▶ **Excerpt provided**:
= Beginning of Section =

But India was already getting to this point on a slow simmer, paving the way for a more openly communal ruler. In a departure from his predecessors, who kept up the pretence of diplomacy that was tethered to India’s secular ideals, Modi is blending his foreign policy with his right-wing agenda at home. In doing so, he has stitched up an astonishing range of alliances with foul-mouthed dictators and demagogues, unthinkable at any point in the past. Today, there is a discernible club of kindred spirits, who are expanding steadily elsewhere too. Its platinum members are the US President, the Israeli Prime Minister, the Brazilian President and the Indian Prime Minister. The common thread between them is the language they use to target vulnerable minorities. (Friends are desperately hoping that Bernie Sanders is elected — a tall order by recent accounts — to shut down the runaway racist club.)
The invitation to far-right EU MPs to visit the besieged Kashmiris, an option denied to India’s own MPs, was an unmistakable example of the new resolve. The presence of the notoriously racist and misogynistic Brazilian President as chief guest at India’s Republic Day celebrations on Sunday offered a clearer picture of Modi’s larger diplomatic intent.
Jair Bolsonaro’s visit became a mockery of the day in September 1983 when Fidel Castro handed the gavel to Indira Gandhi at the summit of the non-aligned countries in Delhi. The fanfare is etched deep in memory as African, Asian and Latin American leaders resolved to fight American bullying speaker after speaker at Delhi’s Vigyan Bhavan. The resolve included a declaration for the Indian Ocean to be made a nuclear weapons-free zone, coupled with a call to the US to vacate its military base in Diego Garcia. Zia was in attendance though largely ignored by the hostess, while she concerned herself with ending the Iran-Iraq war. She appointed senior aide Romesh Bhandari to visit both capitals relentlessly and got slow success in helping end the fratricide foisted by Western powers.

= End of Section =

▶ **Exercise description**:
Can you extract the full passage on Modi's foreign policy above, word for word?

▶ **Supplied data**:
= Beginning of Section =

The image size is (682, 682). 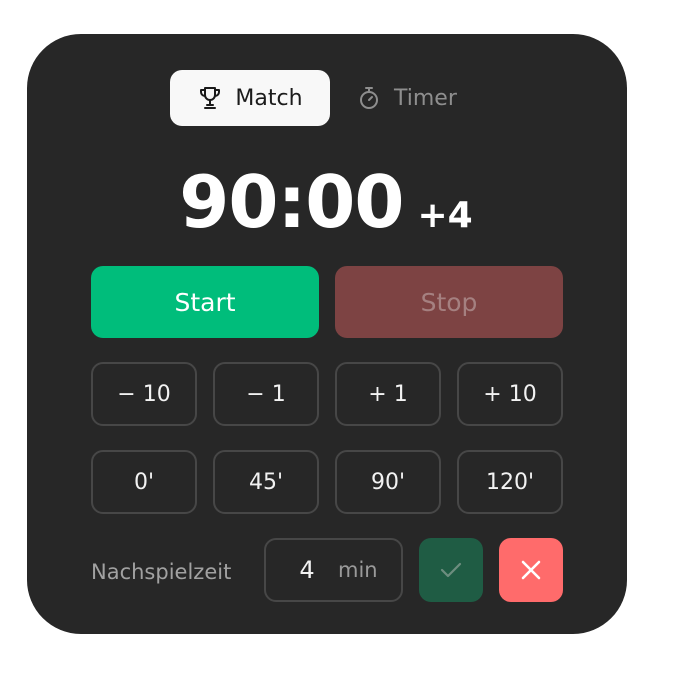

= End of Section =

▶ **Solution to the exercise**:
But India was already getting to this point on a slow simmer, paving the way for a more openly communal ruler. In a departure from his predecessors, who kept up the pretence of diplomacy that was tethered to India’s secular ideals, Modi is blending his foreign policy with his right-wing agenda at home. In doing so, he has stitched up an astonishing range of alliances with foul-mouthed dictators and demagogues, unthinkable at any point in the past. Today, there is a discernible club of kindred spirits, who are expanding steadily elsewhere too. Its platinum members are the US President, the Israeli Prime Minister, the Brazilian President and the Indian Prime Minister. The common thread between them is the language they use to target vulnerable minorities. (Friends are desperately hoping that Bernie Sanders is elected — a tall order by recent accounts — to shut down the runaway racist club.)
The invitation to far-right EU MPs to visit the besieged Kashmiris, an option denied to India’s own MPs, was an unmistakable example of the new resolve. The presence of the notoriously racist and misogynistic Brazilian President as chief guest at India’s Republic Day celebrations on Sunday offered a clearer picture of Modi’s larger diplomatic intent.
Jair Bolsonaro’s visit became a mockery of the day in September 1983 when Fidel Castro handed the gavel to Indira Gandhi at the summit of the non-aligned countries in Delhi. The fanfare is etched deep in memory as African, Asian and Latin American leaders resolved to fight American bullying speaker after speaker at Delhi’s Vigyan Bhavan. The resolve included a declaration for the Indian Ocean to be made a nuclear weapons-free zone, coupled with a call to the US to vacate its military base in Diego Garcia. Zia was in attendance though largely ignored by the hostess, while she concerned herself with ending the Iran-Iraq war. She appointed senior aide Romesh Bhandari to visit both capitals relentlessly and got slow success in helping end the fratricide foisted by Western powers.